▶ _Action item_:
Please output only the lines running from the one that contains "1600x864 pixels." through the last line of the data below, exactly as they stand, with no pictures.

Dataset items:
Segment Open

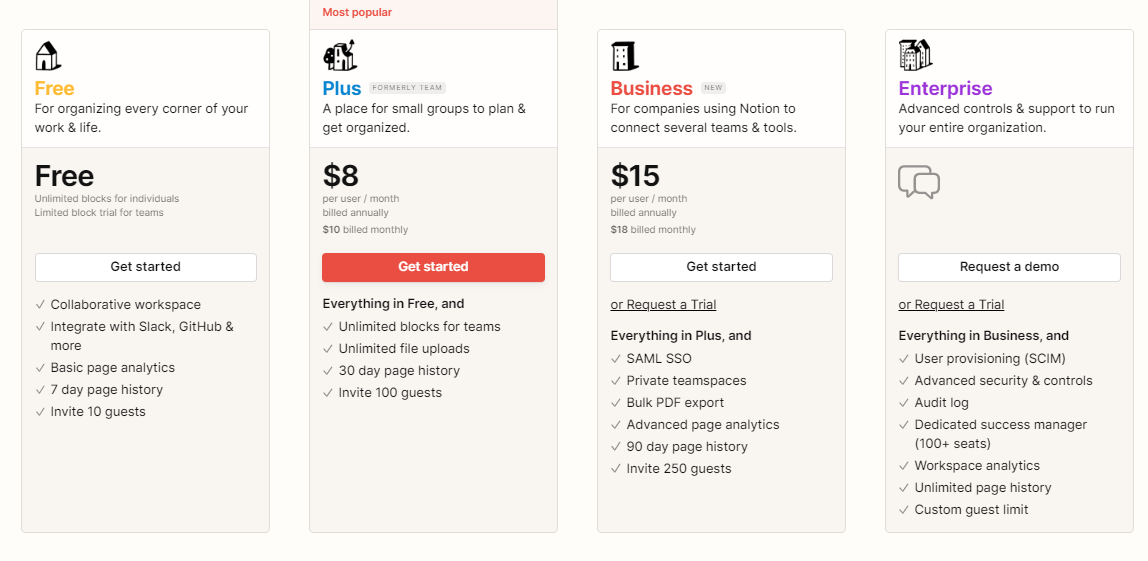1148x561 pixels.
Task: Click the FORMERLY TEAM badge
Action: (407, 88)
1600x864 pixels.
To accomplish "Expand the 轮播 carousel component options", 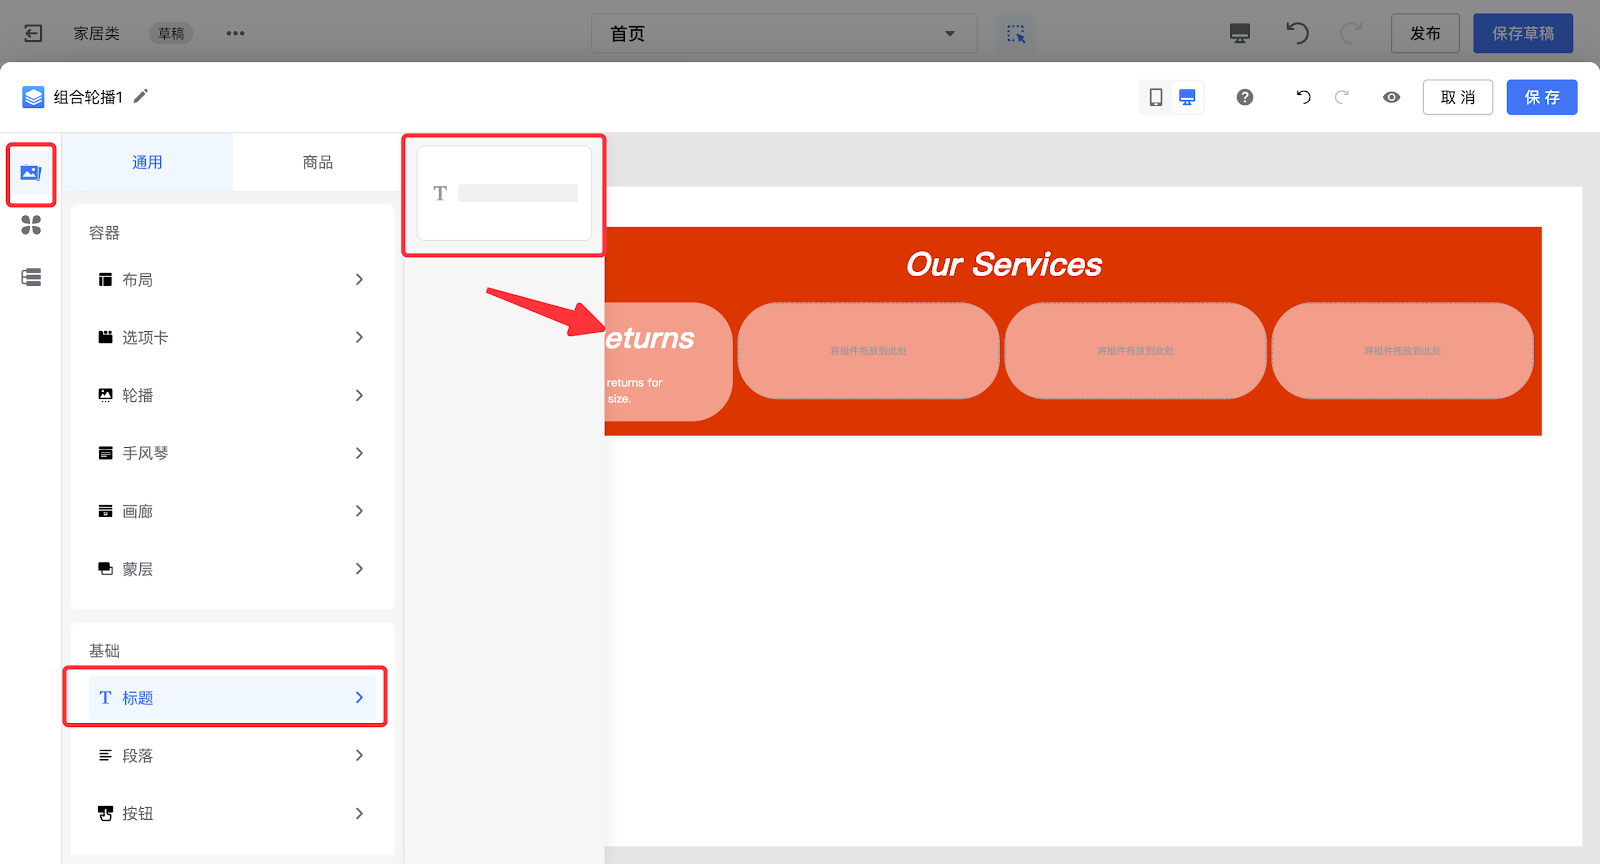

Segment Closed

▶ _Solution for this exercise_:
1600x864 pixels.
To accomplish "Expand the 轮播 carousel component options", 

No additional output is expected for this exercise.